**** GIVEN INFORMATION

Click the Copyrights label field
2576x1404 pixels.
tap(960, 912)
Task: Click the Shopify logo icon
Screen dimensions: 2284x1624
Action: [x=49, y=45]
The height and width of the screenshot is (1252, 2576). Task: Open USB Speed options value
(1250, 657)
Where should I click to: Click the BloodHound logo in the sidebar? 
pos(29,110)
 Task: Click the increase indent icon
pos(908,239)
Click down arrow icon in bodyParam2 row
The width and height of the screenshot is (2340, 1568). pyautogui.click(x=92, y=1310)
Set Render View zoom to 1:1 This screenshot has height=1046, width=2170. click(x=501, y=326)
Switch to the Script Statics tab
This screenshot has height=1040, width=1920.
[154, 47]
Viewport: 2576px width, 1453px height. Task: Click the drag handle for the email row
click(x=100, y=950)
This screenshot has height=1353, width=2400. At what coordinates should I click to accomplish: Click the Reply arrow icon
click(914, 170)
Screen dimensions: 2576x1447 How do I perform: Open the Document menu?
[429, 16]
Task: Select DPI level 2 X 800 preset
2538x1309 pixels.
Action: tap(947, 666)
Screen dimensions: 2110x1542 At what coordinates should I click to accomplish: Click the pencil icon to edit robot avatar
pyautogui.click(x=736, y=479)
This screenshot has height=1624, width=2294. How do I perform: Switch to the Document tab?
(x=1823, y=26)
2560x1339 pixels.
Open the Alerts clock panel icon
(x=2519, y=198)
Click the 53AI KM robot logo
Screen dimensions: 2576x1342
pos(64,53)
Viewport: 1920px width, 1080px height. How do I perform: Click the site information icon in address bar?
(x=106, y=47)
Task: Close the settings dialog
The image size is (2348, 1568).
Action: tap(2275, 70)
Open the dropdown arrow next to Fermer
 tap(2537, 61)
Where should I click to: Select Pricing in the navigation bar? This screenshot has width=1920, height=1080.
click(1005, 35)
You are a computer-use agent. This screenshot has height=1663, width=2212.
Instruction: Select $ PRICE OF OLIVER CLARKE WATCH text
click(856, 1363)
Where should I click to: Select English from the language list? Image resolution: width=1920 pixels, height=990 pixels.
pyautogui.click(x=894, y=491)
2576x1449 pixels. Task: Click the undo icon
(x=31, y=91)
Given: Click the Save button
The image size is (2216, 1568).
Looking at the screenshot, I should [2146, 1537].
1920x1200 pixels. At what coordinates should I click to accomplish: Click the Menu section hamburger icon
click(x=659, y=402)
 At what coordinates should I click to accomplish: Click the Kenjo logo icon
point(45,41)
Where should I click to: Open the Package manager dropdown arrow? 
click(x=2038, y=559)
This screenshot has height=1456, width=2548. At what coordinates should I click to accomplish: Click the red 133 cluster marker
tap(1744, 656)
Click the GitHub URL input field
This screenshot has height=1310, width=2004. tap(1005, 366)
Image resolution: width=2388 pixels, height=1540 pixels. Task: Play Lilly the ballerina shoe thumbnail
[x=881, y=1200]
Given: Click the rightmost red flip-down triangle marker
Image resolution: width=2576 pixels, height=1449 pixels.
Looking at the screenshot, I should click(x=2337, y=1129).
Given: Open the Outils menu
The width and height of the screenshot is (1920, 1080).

********

> [WHAT THE TASK REQUIRES]
Exactly and only the lines from the line containing "Image resolution: width=2388" through the last line of the entries should be copied, both ends included.

> [ANSWER FOR THE TASK]
Image resolution: width=2388 pixels, height=1540 pixels. Task: Play Lilly the ballerina shoe thumbnail
[x=881, y=1200]
Given: Click the rightmost red flip-down triangle marker
Image resolution: width=2576 pixels, height=1449 pixels.
Looking at the screenshot, I should click(x=2337, y=1129).
Given: Open the Outils menu
The width and height of the screenshot is (1920, 1080).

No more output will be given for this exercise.